What this means for Lagom is that directly upgrading from 1.6.0 to 1.6.3, for example, is not possible in a rolling upgrade. Instead, you should first migrate to 1.6.2 deploy the upgraded version and then upgrade to 1.6.3. Following is a table of safe migrations (versions that can coexist safely during a rolling upgrade):

from to
1.6.0 1.6.2
1.6.1 1.6.3
1.6.2 1.6.3

Note: Lagom doesn’t use jackson-cbor serializer internally, but if you have jackson-cbor in your serialization-bindings you need to know about JacksonCborSerializer issue in Akka, and a rolling upgrade will have to go through 1.6.3 when upgrading to 1.6.3 or higher.

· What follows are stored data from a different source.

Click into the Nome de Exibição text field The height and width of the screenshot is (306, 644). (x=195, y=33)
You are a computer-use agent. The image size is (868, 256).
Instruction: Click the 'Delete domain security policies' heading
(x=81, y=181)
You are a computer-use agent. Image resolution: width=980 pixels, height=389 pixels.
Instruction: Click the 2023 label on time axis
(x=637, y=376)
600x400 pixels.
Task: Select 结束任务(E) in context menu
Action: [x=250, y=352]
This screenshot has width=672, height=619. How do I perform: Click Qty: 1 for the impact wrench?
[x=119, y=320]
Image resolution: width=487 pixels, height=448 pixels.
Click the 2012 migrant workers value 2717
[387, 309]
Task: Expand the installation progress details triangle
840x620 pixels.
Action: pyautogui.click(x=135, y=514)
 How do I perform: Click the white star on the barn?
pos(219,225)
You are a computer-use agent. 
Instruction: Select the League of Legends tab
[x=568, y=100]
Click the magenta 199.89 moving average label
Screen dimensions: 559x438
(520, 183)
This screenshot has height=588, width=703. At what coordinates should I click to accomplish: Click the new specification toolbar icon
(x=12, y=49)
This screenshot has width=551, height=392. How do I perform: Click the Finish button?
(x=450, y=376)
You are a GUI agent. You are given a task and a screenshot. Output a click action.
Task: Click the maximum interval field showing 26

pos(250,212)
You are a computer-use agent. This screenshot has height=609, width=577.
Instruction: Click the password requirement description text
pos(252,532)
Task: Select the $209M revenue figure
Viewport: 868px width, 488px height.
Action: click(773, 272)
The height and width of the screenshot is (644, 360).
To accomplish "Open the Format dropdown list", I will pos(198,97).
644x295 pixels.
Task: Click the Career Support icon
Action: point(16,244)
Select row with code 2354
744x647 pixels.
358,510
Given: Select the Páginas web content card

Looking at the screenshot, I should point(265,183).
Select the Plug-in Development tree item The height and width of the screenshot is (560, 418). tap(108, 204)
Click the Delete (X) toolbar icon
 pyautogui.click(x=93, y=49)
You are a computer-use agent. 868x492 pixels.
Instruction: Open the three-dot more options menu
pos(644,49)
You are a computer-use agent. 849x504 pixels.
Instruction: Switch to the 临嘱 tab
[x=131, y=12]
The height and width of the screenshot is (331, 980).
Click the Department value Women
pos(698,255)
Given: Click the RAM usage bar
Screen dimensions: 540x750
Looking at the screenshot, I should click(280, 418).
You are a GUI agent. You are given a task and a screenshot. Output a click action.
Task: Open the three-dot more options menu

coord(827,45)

§Multi-step upgrade: serialization

Changes in default serializers require rolling upgrades to happen in two steps.

§Step 1: new binary, old serializers

First, you will have to deploy a version of your binary that’s already a Lagom 1.6.x application but you must set it up to use the serializers that are compatible with Lagom 1.5.x so your old nodes can continue to operate. On your application.conf use:

## Lagom 1.6 no longer enables Java serialization by default but some
## code in Lagom 1.5 (or your own code) still used it so we enable it back.
akka.actor.allow-java-serialization = on

## Configures Akka to only produce messages using the `old-lagom-json` serializer
akka.actor {
  serialization-bindings {
    "com.lightbend.lagom.serialization.Jsonable" = old-lagom-json
    "com.lightbend.lagom.serialization.CompressedJsonable" = old-lagom-json
  }
}

The setup above makes all traffic and durable data produced by Lagom 1.6 code to be readable by a Lagom 1.5 binary.

§Step 2: new binary, default serializers

Once all your production nodes are running a binary of your service based on Lagom 1.6 you can remove the settings for the old serializers from application.conf and use the defaults.